## Try it
No pictures go in the copy; retype exactly the lines from the one with "You are a computer-use" through the last line of the records.

Saved data entries
* * * * * * * * *

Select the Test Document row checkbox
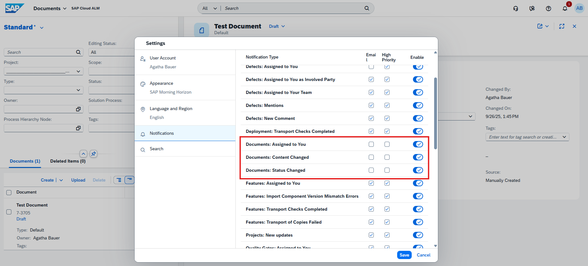This screenshot has height=266, width=588. pos(9,212)
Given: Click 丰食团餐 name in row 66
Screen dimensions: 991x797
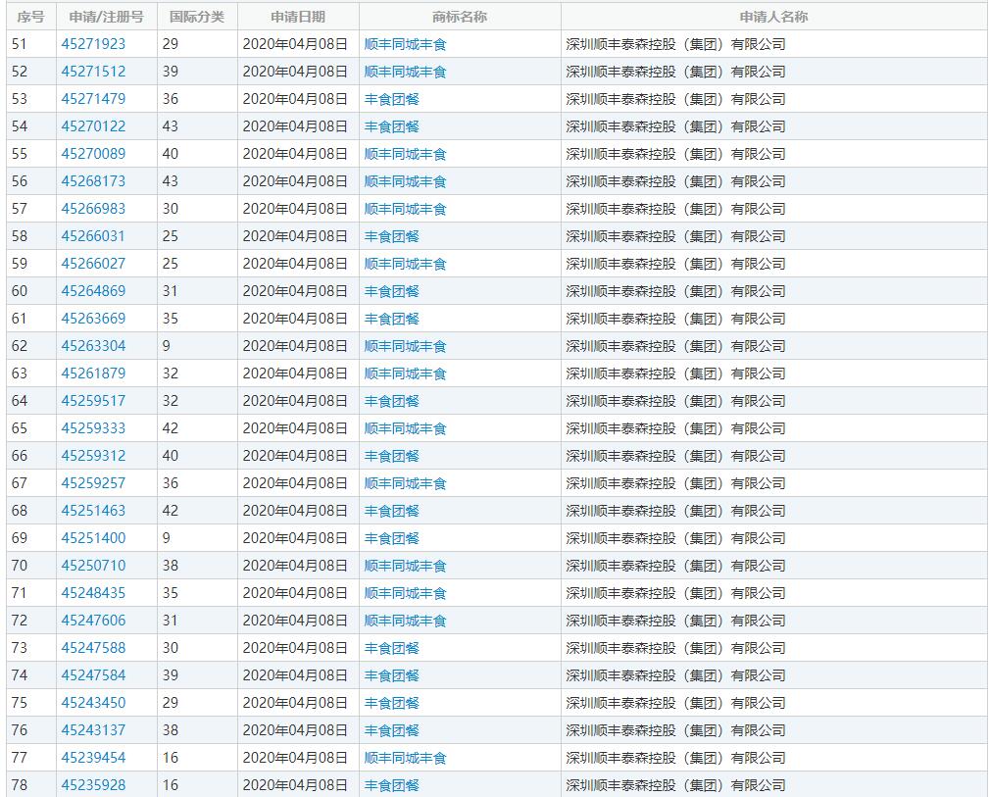Looking at the screenshot, I should [x=391, y=456].
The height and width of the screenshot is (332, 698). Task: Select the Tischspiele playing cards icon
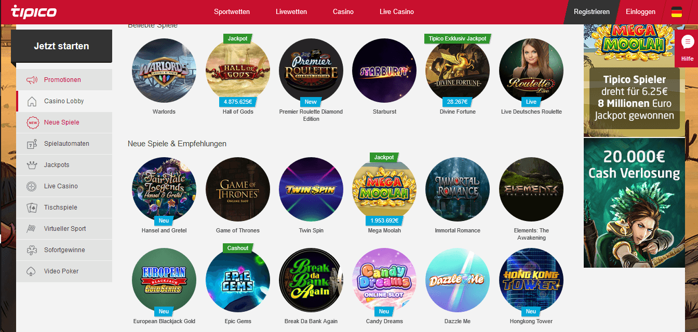tap(32, 208)
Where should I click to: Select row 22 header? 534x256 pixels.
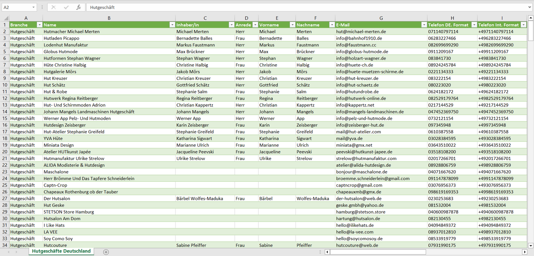click(5, 165)
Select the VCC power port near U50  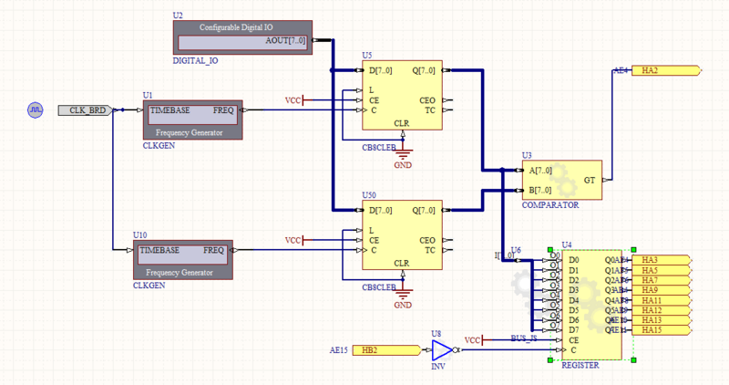click(297, 240)
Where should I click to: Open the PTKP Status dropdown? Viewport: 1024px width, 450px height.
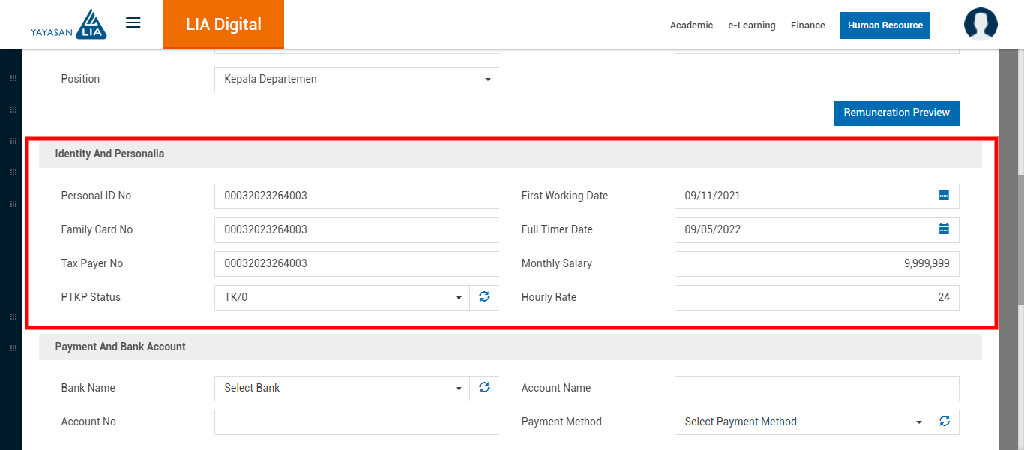pos(342,297)
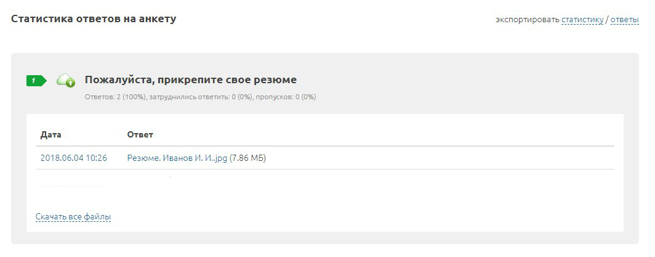Click the date link 2018.06.04 10:26

(73, 158)
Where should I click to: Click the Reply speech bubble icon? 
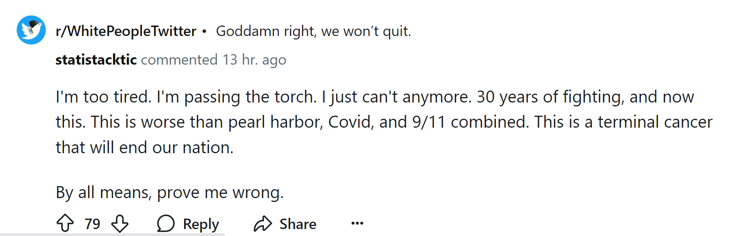[x=166, y=223]
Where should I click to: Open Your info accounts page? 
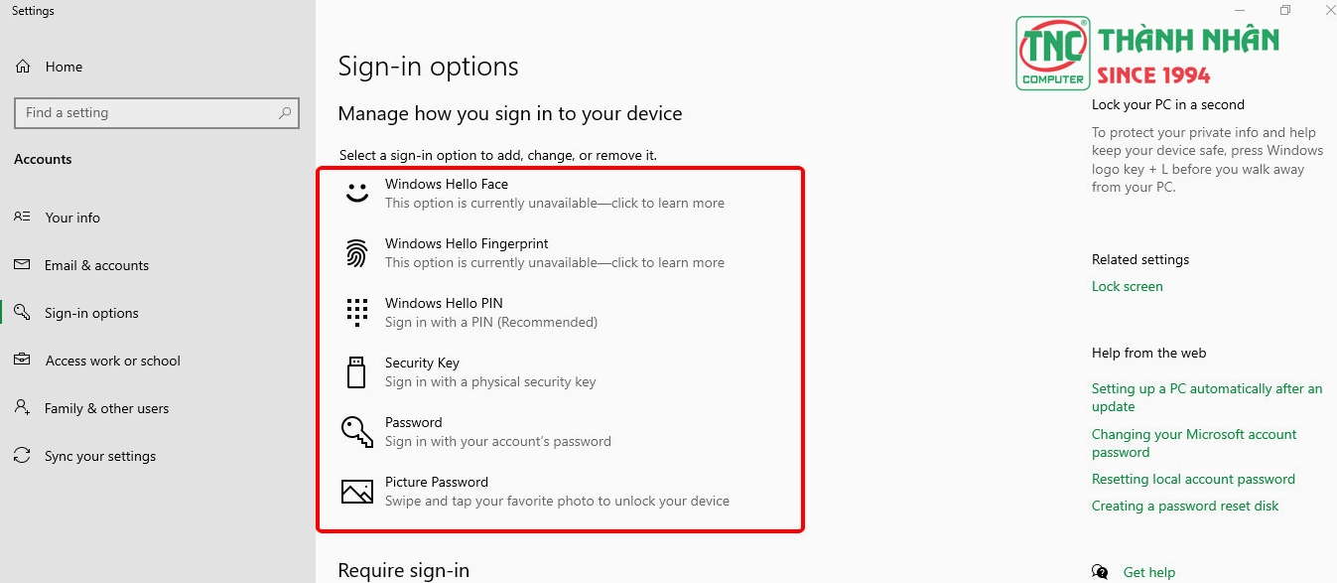[72, 218]
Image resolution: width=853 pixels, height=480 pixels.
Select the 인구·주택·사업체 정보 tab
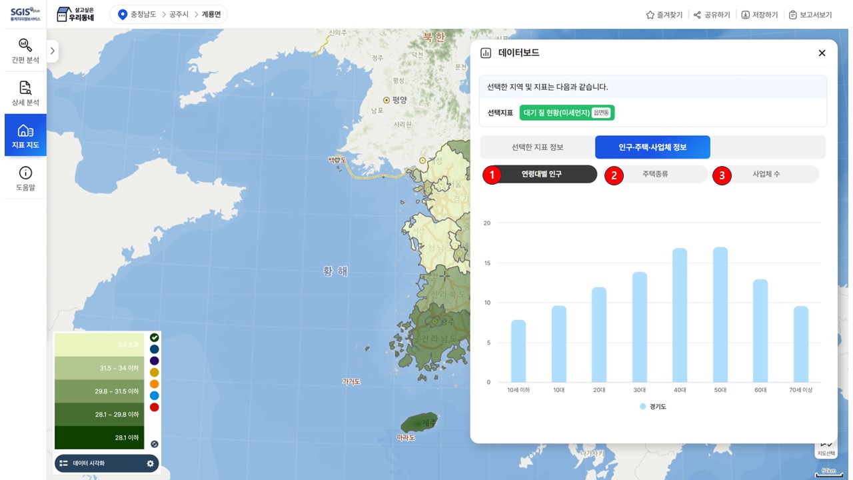(652, 147)
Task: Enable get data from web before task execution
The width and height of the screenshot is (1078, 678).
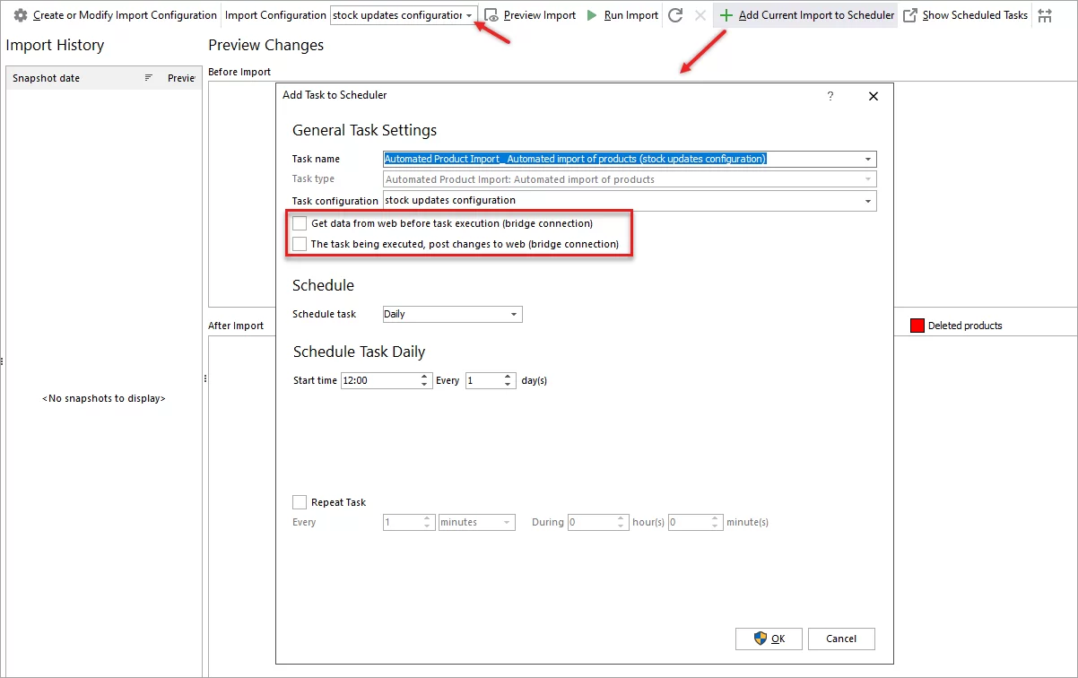Action: click(x=300, y=223)
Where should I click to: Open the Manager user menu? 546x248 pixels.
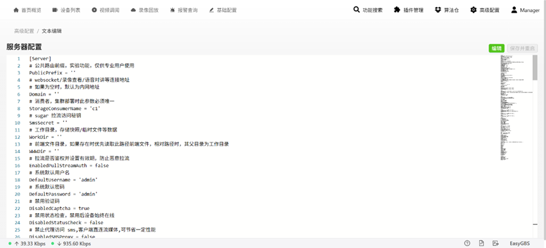(525, 10)
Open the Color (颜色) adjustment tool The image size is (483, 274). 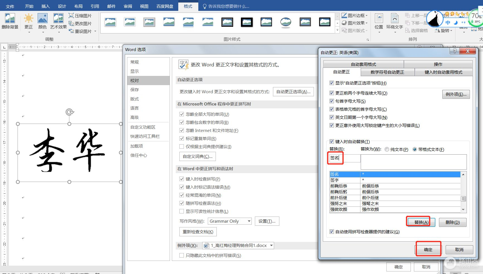pos(42,19)
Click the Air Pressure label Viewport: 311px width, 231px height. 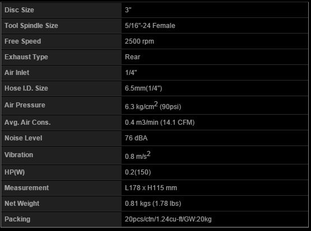pos(25,105)
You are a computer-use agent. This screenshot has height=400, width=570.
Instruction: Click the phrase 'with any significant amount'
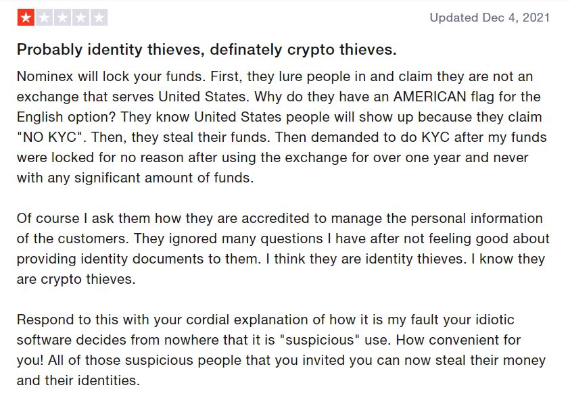(111, 178)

* * * * * * * * *

## Response box
You are a computer-use agent. This screenshot has height=400, width=570.
Instruction: Click the phrase 'with any significant amount'
(111, 178)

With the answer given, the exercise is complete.